» What the task requires
Please copy each line of the records below that includes the word "logo".

» Data
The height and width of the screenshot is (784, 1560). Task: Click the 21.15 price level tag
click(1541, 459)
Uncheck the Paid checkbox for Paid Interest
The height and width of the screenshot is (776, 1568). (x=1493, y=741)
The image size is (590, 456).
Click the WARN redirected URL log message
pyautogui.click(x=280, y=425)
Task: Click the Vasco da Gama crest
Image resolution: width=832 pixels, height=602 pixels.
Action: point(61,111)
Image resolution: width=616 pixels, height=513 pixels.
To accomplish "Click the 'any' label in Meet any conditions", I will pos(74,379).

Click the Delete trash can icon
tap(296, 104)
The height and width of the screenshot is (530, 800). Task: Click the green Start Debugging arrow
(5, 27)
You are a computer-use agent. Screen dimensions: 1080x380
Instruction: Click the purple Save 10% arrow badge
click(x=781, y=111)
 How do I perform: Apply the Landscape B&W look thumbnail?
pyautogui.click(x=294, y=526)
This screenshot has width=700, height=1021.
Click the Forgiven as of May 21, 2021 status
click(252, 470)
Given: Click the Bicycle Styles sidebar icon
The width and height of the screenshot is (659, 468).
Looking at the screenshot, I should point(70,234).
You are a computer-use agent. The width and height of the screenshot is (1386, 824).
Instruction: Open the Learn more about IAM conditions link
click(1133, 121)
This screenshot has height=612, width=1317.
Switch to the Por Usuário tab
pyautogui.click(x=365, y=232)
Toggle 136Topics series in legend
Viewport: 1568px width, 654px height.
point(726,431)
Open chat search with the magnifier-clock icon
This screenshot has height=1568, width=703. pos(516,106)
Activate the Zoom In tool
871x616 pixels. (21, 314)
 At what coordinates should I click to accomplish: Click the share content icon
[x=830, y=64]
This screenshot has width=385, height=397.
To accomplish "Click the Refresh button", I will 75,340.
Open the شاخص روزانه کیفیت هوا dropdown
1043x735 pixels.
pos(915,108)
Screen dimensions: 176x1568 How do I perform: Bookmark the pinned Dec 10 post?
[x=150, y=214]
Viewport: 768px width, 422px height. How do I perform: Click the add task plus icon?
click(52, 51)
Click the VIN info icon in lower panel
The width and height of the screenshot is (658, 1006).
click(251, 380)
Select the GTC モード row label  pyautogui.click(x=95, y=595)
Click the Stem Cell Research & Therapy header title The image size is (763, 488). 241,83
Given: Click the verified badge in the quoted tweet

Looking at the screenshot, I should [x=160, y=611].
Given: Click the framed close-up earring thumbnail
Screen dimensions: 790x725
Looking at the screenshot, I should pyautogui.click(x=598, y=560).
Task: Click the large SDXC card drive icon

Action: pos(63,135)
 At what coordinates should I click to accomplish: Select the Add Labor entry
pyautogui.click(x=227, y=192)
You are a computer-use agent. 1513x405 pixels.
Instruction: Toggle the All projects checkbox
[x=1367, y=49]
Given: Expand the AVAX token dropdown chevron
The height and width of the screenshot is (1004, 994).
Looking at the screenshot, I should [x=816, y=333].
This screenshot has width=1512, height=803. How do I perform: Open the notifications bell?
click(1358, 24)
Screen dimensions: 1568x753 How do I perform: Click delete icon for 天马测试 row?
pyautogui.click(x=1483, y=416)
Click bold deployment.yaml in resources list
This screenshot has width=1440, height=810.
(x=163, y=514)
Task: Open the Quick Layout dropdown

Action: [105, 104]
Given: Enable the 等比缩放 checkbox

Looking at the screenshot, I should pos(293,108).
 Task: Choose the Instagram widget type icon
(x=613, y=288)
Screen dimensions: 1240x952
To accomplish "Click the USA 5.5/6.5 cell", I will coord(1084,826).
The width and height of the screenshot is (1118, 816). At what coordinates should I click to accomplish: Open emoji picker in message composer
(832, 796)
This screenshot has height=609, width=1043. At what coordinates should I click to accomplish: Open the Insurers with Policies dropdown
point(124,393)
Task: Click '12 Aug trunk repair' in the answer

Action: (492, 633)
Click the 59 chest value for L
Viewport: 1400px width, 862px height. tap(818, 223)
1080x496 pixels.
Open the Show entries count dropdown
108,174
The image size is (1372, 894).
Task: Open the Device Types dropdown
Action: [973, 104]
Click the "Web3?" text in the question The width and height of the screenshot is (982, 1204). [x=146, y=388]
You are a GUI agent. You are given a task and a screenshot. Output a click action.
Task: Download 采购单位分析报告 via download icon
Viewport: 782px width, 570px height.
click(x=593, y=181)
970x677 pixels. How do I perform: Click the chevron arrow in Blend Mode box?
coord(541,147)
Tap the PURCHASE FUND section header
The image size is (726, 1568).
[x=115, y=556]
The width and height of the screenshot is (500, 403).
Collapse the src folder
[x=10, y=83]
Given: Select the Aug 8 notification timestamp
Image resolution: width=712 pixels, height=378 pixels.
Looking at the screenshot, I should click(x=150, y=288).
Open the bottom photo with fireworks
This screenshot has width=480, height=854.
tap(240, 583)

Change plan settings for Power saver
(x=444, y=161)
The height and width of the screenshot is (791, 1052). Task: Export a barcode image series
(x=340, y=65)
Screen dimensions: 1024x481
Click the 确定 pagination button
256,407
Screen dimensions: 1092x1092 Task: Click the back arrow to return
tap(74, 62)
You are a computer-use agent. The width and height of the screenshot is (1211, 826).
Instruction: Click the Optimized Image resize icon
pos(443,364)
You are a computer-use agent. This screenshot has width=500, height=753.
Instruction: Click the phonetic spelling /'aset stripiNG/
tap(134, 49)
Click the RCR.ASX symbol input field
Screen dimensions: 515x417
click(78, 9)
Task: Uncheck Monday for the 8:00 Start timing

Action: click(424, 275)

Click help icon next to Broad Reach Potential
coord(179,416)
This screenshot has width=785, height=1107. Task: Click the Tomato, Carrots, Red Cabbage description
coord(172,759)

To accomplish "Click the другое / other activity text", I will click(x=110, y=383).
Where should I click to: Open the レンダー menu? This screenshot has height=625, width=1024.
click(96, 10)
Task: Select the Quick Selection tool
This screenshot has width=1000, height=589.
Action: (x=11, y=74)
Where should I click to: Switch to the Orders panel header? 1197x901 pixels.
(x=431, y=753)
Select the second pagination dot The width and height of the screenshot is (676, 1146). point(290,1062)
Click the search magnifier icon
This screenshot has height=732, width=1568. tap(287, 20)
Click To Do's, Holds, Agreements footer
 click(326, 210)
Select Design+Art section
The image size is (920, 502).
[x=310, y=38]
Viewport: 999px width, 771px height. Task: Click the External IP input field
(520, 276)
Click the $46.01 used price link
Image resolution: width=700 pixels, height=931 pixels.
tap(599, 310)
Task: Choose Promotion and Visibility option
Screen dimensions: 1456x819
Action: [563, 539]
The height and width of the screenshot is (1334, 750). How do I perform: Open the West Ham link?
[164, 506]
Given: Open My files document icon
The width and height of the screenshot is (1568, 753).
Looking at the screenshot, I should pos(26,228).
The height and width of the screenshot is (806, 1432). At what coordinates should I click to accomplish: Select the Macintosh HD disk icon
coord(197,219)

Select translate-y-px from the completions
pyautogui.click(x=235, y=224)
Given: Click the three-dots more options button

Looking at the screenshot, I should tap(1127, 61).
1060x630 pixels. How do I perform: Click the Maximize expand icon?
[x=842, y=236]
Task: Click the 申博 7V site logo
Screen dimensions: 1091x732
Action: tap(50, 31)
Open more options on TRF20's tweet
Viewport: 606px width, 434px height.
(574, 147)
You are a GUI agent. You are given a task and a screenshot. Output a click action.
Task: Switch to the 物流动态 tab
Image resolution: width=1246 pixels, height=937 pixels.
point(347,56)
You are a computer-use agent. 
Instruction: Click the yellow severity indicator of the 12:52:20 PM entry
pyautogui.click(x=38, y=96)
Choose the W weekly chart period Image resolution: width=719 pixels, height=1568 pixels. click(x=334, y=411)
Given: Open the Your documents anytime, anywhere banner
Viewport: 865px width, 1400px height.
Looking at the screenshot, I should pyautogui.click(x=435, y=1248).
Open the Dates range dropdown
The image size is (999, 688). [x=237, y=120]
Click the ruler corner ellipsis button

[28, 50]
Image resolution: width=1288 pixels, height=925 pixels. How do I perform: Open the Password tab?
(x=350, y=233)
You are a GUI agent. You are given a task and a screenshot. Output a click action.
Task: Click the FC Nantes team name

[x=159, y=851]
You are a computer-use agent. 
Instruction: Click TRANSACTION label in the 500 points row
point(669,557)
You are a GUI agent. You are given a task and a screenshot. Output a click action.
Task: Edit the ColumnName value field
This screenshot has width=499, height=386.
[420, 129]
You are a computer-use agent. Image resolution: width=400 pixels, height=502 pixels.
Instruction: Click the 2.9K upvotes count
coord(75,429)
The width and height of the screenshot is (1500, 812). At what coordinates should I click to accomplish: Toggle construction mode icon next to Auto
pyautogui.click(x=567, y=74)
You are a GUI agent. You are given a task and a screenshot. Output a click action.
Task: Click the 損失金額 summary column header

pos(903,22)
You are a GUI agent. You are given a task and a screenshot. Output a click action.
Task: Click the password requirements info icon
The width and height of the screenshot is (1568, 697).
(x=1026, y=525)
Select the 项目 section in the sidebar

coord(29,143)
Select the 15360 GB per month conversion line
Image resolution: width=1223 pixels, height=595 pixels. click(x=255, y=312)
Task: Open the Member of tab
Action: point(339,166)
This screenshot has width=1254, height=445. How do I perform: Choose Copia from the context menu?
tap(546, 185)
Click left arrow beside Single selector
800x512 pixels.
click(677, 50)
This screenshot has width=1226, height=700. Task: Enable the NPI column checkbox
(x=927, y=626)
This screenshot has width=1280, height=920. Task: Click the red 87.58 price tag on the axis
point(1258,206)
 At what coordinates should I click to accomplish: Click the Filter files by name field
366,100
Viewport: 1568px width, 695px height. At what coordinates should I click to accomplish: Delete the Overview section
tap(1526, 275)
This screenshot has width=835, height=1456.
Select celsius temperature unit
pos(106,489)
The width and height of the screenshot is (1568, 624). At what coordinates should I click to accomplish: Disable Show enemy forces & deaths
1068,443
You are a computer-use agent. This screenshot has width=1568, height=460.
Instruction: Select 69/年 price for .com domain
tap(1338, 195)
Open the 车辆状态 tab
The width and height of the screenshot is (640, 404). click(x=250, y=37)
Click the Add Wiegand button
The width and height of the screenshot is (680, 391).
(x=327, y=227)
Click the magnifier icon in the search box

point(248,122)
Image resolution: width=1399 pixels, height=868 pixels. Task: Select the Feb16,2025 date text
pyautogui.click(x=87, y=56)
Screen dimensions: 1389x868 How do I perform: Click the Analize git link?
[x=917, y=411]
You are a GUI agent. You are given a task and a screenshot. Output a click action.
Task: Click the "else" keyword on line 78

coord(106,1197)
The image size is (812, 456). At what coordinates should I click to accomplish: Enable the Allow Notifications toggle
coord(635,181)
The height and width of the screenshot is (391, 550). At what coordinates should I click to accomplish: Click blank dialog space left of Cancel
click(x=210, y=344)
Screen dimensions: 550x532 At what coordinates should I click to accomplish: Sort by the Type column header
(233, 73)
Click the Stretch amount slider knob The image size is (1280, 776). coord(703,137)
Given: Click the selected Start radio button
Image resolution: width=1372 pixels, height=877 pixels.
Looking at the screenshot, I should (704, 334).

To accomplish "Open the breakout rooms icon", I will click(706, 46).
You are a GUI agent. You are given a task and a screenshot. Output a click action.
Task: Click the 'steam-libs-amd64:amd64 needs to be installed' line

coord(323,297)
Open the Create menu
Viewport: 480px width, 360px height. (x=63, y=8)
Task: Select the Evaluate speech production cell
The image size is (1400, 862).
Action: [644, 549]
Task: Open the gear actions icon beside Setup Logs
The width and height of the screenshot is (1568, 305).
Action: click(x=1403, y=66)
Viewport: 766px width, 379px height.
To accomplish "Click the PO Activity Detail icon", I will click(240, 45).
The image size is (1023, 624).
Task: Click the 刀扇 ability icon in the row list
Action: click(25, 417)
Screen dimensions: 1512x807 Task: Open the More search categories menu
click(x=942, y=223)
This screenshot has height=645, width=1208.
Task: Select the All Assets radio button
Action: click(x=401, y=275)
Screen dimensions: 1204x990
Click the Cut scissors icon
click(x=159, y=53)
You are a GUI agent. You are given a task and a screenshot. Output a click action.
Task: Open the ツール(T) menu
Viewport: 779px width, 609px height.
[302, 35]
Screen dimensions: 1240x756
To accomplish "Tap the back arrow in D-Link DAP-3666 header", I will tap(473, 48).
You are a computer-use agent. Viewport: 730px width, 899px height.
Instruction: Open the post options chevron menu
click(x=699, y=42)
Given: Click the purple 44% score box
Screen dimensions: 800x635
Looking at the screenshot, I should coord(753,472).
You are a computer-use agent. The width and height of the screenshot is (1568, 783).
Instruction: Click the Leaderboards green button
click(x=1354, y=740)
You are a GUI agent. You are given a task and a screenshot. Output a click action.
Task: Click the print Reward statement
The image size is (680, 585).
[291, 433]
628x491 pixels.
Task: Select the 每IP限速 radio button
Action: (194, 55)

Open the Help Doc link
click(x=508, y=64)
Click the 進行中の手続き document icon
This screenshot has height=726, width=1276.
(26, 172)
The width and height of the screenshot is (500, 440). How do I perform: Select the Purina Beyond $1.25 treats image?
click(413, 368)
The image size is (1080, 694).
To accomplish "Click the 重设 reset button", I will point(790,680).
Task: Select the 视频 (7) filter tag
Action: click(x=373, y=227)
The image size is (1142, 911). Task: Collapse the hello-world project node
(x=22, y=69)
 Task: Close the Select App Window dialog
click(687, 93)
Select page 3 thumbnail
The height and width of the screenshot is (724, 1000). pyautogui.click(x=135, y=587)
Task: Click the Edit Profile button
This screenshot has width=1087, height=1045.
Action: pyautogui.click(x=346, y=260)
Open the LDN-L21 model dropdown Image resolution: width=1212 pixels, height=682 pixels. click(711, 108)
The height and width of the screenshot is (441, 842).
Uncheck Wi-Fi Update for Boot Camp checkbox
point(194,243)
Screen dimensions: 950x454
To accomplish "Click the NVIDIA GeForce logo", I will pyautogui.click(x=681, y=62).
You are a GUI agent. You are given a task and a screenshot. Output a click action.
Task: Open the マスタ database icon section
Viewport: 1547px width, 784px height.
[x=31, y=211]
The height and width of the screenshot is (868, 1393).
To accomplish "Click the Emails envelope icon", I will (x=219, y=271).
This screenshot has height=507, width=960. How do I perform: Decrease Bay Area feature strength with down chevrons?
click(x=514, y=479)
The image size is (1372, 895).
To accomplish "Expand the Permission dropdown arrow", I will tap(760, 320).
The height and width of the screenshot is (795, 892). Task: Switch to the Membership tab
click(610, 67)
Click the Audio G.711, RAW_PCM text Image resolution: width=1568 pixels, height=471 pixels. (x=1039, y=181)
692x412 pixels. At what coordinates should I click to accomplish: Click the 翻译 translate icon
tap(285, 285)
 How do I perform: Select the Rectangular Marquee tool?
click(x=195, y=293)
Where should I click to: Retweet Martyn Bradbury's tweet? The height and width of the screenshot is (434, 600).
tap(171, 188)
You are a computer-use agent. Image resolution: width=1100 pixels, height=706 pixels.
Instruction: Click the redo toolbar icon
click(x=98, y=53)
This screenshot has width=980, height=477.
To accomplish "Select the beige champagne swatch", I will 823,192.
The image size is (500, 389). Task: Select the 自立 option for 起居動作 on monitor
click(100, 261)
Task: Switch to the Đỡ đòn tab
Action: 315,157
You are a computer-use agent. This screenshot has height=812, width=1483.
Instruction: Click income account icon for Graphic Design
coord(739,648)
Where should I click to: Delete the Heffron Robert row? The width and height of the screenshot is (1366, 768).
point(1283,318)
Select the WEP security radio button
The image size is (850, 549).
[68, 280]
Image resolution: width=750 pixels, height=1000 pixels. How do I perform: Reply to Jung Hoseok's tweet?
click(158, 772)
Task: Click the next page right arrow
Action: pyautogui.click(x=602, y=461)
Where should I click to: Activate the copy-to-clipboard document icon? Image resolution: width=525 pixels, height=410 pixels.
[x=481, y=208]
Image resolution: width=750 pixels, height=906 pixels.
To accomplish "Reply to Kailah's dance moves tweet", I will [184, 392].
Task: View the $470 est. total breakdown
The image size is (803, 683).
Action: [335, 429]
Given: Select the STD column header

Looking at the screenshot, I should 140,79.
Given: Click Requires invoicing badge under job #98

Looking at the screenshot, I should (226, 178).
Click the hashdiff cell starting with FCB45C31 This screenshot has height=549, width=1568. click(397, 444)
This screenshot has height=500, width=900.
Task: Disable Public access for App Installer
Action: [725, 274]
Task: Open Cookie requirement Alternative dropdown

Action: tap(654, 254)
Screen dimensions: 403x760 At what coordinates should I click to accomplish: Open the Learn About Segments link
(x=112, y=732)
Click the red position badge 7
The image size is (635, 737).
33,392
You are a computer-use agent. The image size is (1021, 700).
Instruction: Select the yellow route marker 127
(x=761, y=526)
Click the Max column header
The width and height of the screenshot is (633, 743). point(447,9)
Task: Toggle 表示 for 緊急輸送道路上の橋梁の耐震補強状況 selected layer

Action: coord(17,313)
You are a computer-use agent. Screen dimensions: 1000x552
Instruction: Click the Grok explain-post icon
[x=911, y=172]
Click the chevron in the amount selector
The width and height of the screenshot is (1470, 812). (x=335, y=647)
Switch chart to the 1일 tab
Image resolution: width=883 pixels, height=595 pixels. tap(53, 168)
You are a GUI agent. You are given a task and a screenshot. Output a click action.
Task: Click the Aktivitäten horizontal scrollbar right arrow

» Answer space
Task: Click the 申博 7V site logo
To accomplish "Click the NVIDIA GeForce logo", I will pyautogui.click(x=681, y=62).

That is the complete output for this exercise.